In this architecture we need to apply Spring security to the client application and the two backend microservices. New security enhancement in spring 5.x paves the way to seamlessly secure applications using OAuth2 standards.

Web Application - OAuth2 Client

You can take advantage of auto-configuring clients with Spring Security if you have “spring-security-oauth2-client” dependency in your classpath. It is even getting simpler to register as many clients as you desire using properties with “spring.security.oauth2.client” prefix, and define your provider’s properties with “spring.security.oauth2.provider” prefix.

For instance, in this sample, after the web client application is registered with one of the OAuth2 / OpenID Connect providers (like UAA), you can configure the web application with properties to register a client using the a client-id and client-secret. Also you can define the selected client’s provider with information such as the authorization URI, token URI, user-info URI and JWK set URI. With those providers who support OpenID Connect discovery, the configuration could be further simplified by specifying the issuer URI (with “spring.security.oauth2.client.provider. oidc-provider.issuer-uri” prefix).

The configuration listing above shows an example of properties used to register a client and a provider.

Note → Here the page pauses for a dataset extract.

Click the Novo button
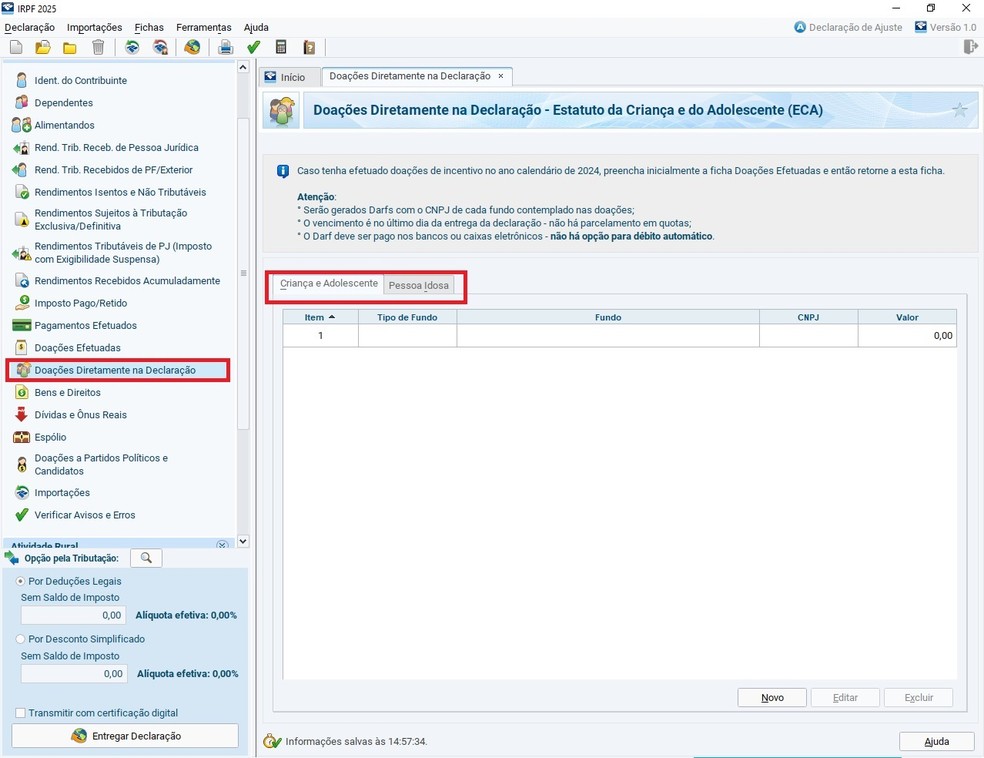point(772,698)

            client-id: login-client
            client-secret: secret
            client-authentication-method: basic
            scope: openid,profile,email
            authorization-grant-type: authorization_code
            client-name: Login Client
            redirect-uri-template: "{baseUrl}/login/oauth2/code/{registrationId}"
            provider: uaa            
            authorization-uri: http://localhost:8099/uaa/oauth/authorize
            token-uri: http://localhost:8099/uaa/oauth/token
            user-info-uri: http://localhost:8099/uaa/userinfo
            user-name-attribute: sub
            jwk-set-uri: http://localhost:8099/uaa/token_keys

Reservations Service and Flights Service as Resource Servers

You can designate and configure a resource server in Spring Security 5.x by having “spring-security-oauth2-resource-server” in your classpath. Spring Boot can set up an OAuth2 Resource Server as long as JWK Set URI or OIDC Issuer URI is specified.

For example, the flight service acts as a resource server and is configured using the properties below. With this setup the client application can communicate securely with the backend flights service.

          jwk-set-uri: http://localhost:8099/uaa/token_keys

Spring Cloud Gateway

The Spring Cloud Gateway in this architecture acts as an API gateway service to the frontend web application. It routes traffic to targeted backend microservices. Spring Cloud Gateway passes through the Authentication token it receives from the client application as an “Authorization” Bearer header.


The Spring security team at Pivotal made significant improvements to secure client and resource server applications with Spring Security 5.x. One can easily secure applications using OAuth2 standards with so minimum fuss. You can get it all configured by specifying the appropriate security dependencies and configuration properties to configure a client, resource server or optionally a provider.